Bottles made from recovered and reprocessed plastic (PCR or post-consumer recycled) are appearing on store shelves now. The plastic is slightly darker and includes a label with instructions on how to recycle correctly.
“Canadians want to do what’s right, seeking out products and brands that prioritize the planet,” said Unilever Canada president Gary Wade (right). “By transitioning our bottles and jars to ones made with 100% recycled plastic, Hellmann’s is helping make sustainable choices more accessible.”
While the change has a clear environmental benefit, Unilever also maintains that changes like this are beneficial to its bottom line.
Unilever previously committed to ensuring that all of its packaging is fully reusable, recyclable or compostable by 2025 as part of its Sustainable Living Plan. While that plan was first introduced 10 years ago under previous CEO Paul Polman, Unilever’s commitment to being purpose led across its large portfolio of brands has become even more pronounced under Alan Jope, who became CEO early last year.
In Cannes last year, Jope complained about “woke-washing” and suggested it could be “putting in peril the very thing which offers us the opportunity to help tackle many of the world’s issues.” Unilever tasked its marketers with finding a business plan that would “make society or the planet better.” Those brands that can’t, could be sold off, even if they are profitable, said Jope. “Principles are only principles if they cost you something,” he said.
But Unilever also says that being purpose led is good for business, and that consumers prefer brands that are making the planet better.
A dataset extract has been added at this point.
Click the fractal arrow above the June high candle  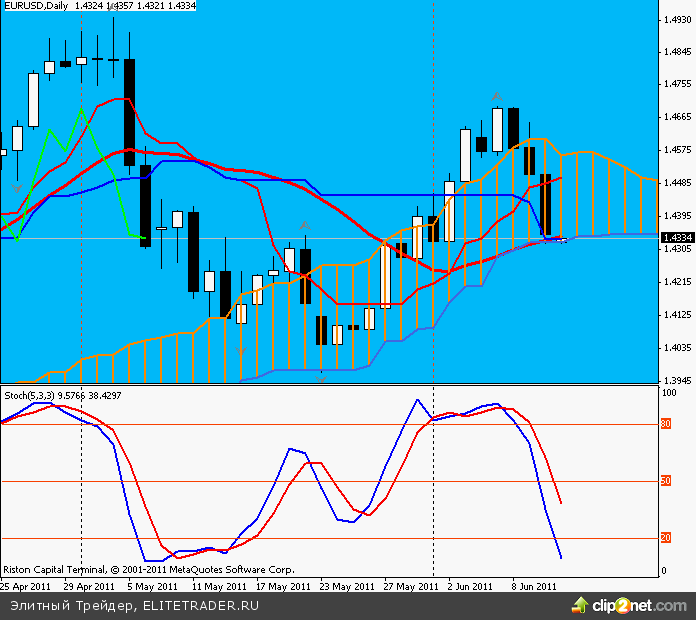(496, 96)
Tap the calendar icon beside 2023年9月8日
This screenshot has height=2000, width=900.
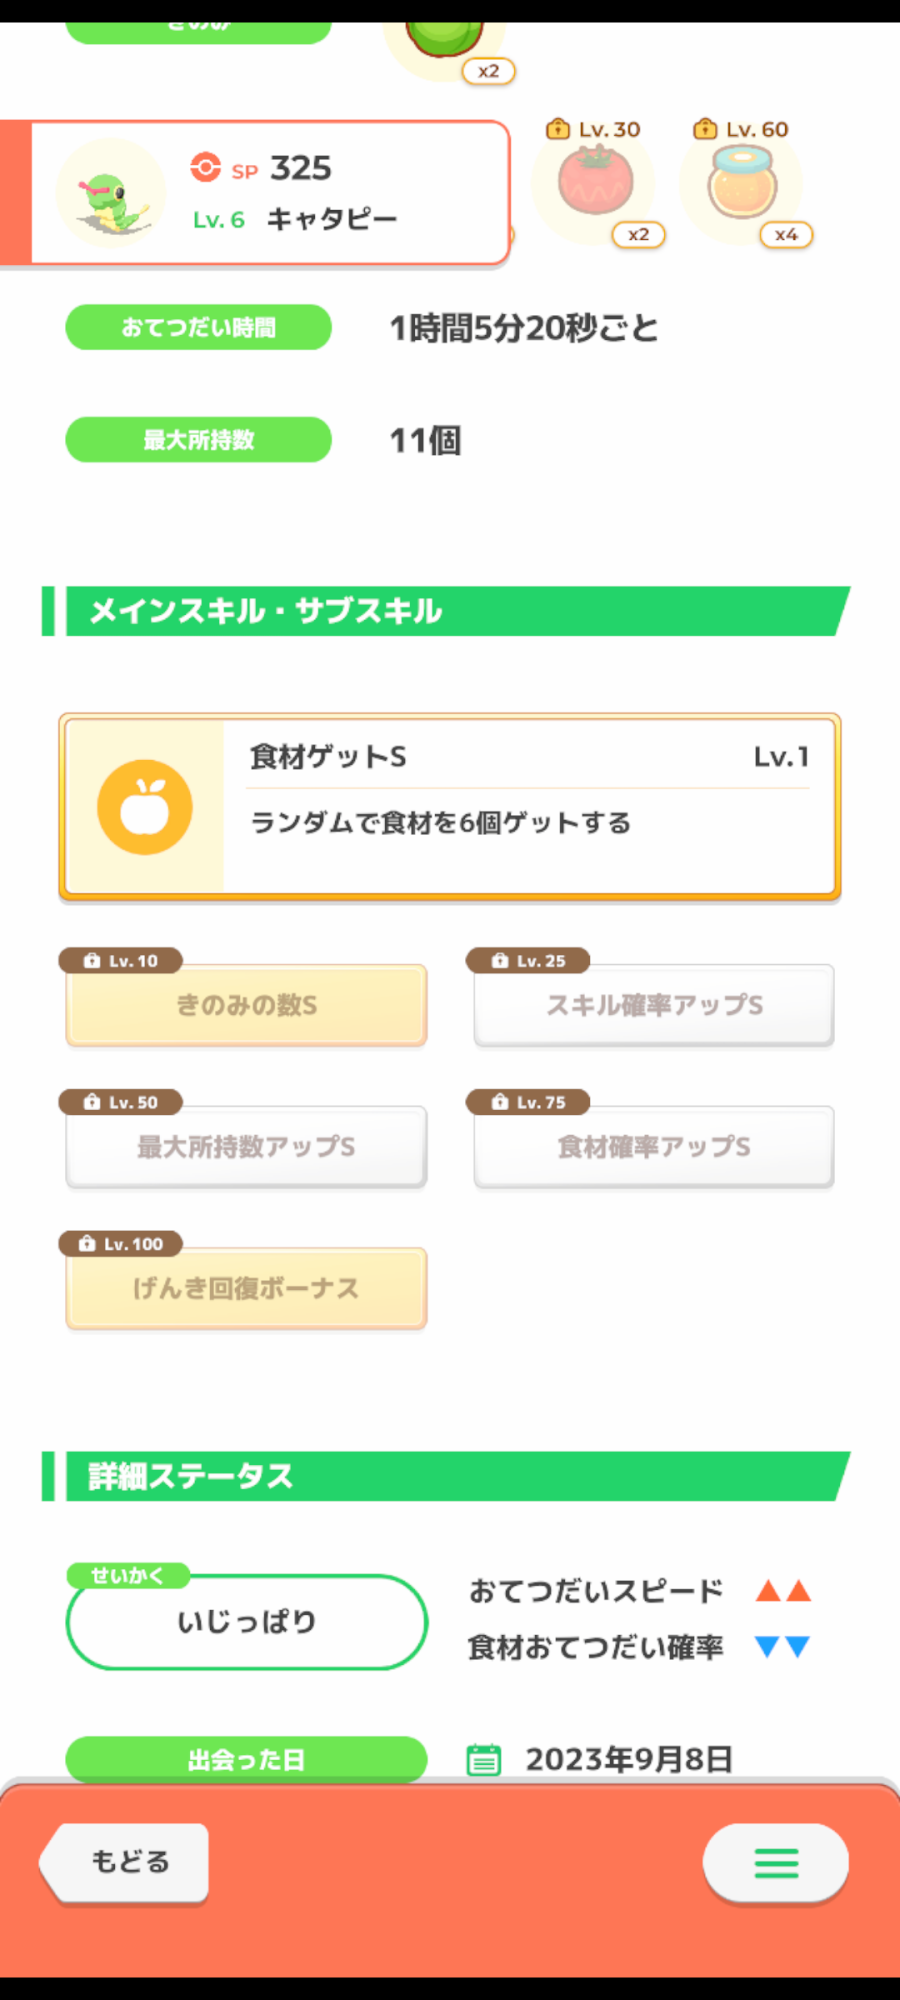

In November, it noted that it now has 28 Sustainable Living Brands that “communicate a strong environmental or social purpose, with products that contribute to achieving the company’s ambition of halving its environmental footprint and increasing its positive social impact.” According to Unilever, those brands grew 69% faster than the rest of is business.
“Two-thirds of consumers around the world say they choose brands because of their stand on social issues, and over 90% of millennials say they would switch brands for one which champions a cause,” said Jope at a Deutsche Bank conference. “Purpose creates relevance for a brand, it drives talkability, builds penetration and reduces price elasticity. In fact, we believe this so strongly that we are prepared to commit that in the future, every Unilever brand will be a brand with purpose.”
Another Unilever owned brand also made a bold statement about its commitment to fight for a better world Tuesday night. Seventh Generation ran an ad directly after U.S. President Donald Trump’s State of the Union address. Seventh Generation is an environmentally friendly household paper and cleaning products brand that was acquired by Unilever in 2016.
Assuming that Trump’s speech would lack any bold new vision to fight climate change (no kidding), Seventh Generation’s ad directly equated the current threat of global warming to the threats posed by the Great Depression and the spread of fascism in the 1930s and ’40s. The generation that won the fight in World War II was dubbed the Greatest Generation, and the new ad asks if young people might be the “next greatest generation” for overcoming the new existential threat of climate change.
Seventh Generation chief executive Joey Bergstein, told The New York Times the brand ran the spot across all major U.S. networks right after Trump’s speech because it felt like an appropriate moment and the company was targeting people “who we know are concerned about climate and really try to inspire that group to action.” Seventh Generation bought the first ad break across CBS, ABC and NBC. It did not buy air time on Fox.